Disclaimer: This article is how I advise personal friends to prepare for ML interviews. There is nothing in here specific to my current company, and you shouldn’t assume any advice here is endorsed or supported by them.
A Practical Approach to Solving an ML Design Problem
Design problems can be scary parts of an interview, especially for early career engineers who are familiar with coding questions and may have not experienced such vague question. I advise anyone tackling an open ended ML problem to take a structured approach – and this means both in their jobs and during a design interview. The approach here is a bit biased towards my particular domain of ML, which is deep learning heavy and often runs on robots or custom hardware, but most of this applies no matter what you’re working on.
Design a system
The most important thing to remember when being asked to design a system is that you do not have enough information. If your boss asked you to design Facebook’s news recommendation system you wouldn’t go off and build it without clearing up a lot of details. Similarly, a design interview should be a conversation with the interviewer.
A structured approach
Prompt: Design a system to detect if a person is frowning.
Stage 1: Understand the problem
What is the use case?
How will this be used in the wild?
What formulation do we want to put this problem in?
Is this an object detection problem? Classification?
What details matter?
Do we need to deal with multiple people?
Does it need to be very fast?
What hardware is this running on? GPU? Microcontroller?
What accuracy/precision/recall tradeoffs matter?
What about lighting conditions? Occlusion?
What are the pros/cons of the formulation you’ve picked?
Are there any existing implementations?
Stage 2: Data & Metrics
Data
What does our data look like?
How should the data be structured?
How do we label our data if this is a supervised task?
What kind of variety do we need?
How do we check label quality?
How can we improve the labeling process?
How do we split our data?
What’s the right order to feed the data?
Metrics
What is success?
What are the traditional metrics for this task?
How many metrics might we need? Do we need a metrics hierarchy?
What metrics might lie to us?
What modifications might we need to existing metrics?
How do we baseline our performance?
Stage 3: The Model
Features (especially if not deep learning)
As a human, how would I solve the problem? Can those be translated to features?
Can I use existing feature extraction methods (e.g. Word2Vec) or do I need to create custom ones?
What things would make this problem trivial if I knew them?
How expensive are these features to create?
Can I share features with other models?
Model Architecture
What kind of input representations might make sense?
What is our target output and loss function?
What architectures make sense?
Training and Tuning
How do we do the training?
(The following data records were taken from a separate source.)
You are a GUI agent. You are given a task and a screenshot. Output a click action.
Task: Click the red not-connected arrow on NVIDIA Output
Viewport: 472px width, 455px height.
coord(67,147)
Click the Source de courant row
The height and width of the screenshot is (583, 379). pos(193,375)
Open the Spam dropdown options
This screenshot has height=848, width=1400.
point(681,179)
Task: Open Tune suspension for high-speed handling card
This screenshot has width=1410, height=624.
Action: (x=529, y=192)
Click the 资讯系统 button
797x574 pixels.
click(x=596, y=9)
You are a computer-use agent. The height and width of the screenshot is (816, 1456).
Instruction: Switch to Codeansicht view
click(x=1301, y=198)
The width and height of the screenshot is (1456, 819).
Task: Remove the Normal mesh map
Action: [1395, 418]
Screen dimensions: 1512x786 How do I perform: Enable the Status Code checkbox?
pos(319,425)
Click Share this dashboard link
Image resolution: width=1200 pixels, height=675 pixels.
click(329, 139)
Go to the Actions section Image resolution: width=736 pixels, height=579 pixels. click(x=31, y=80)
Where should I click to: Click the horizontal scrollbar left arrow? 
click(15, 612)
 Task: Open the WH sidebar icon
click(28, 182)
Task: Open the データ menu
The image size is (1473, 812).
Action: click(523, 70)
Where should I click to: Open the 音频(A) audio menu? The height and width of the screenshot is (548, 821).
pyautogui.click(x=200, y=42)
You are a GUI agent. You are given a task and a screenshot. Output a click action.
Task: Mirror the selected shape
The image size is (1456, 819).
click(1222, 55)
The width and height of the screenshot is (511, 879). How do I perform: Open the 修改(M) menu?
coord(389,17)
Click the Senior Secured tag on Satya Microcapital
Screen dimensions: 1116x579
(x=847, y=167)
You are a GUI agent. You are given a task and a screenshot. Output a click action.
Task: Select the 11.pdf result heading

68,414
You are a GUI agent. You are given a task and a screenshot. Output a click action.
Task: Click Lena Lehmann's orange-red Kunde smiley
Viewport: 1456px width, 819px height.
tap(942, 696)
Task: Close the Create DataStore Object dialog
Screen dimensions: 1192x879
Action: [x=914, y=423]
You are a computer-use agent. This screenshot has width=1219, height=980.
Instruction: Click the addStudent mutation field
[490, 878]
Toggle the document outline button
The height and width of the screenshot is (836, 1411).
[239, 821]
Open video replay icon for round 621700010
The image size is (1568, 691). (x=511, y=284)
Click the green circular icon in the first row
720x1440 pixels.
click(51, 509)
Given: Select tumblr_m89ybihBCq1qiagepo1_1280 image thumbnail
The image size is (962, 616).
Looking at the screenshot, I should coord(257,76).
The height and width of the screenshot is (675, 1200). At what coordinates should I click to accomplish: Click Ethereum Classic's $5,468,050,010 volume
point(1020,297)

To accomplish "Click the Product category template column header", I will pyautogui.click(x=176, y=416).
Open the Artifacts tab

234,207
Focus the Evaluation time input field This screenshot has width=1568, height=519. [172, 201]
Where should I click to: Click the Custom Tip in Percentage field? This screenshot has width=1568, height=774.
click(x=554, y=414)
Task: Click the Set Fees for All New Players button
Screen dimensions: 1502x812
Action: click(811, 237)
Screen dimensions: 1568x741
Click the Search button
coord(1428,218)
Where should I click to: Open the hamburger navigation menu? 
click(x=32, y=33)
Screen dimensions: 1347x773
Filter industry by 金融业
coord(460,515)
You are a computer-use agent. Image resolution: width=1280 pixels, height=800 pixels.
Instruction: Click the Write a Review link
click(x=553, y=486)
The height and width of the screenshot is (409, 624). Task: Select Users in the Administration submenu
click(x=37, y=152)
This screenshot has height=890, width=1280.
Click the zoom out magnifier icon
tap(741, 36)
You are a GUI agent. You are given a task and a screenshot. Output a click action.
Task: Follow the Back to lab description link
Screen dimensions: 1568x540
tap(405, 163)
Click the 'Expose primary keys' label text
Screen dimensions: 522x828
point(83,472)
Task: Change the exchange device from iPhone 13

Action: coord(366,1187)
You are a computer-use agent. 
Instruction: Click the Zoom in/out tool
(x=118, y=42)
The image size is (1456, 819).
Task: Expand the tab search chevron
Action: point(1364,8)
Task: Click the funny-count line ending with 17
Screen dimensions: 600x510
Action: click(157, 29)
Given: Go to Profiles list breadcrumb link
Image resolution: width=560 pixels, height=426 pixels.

Which optimizer?
Do we need to do any transfer learning?
Do we need to employ tricks like negative sampling?
What kind of hyperparameters actually matter?
Model Debugging
How can we break down the model to simple parts to make sure those work?
What kind of visualizations do we want?
How can we know if we’re overfitting or underfitting?
Stage 4: Operations
Deployment
What will the deployment look like?
What are the deployment constraints – latency? memory? compute?
Does this model need specialized hardware (e.g. GPU)?
What happens if we need to scale up more than expected?
What things can I cache to improve performance?
Do we need to refresh the data? How often?
What conditions might require a data refresh sooner than expected?
Monitoring
How can we know our model is acting correctly once deployed?
Is there a way to collect metrics during deployment?
Alarms for issues that may crop up?
Stage 5: Making Improvements
Iteration
How can we improve the model once it’s deployed?
What kind of error analyses can we do?
Are there any representation issues that mean the model cannot learn certain things?
Can we use the model to improve itself (active learning)?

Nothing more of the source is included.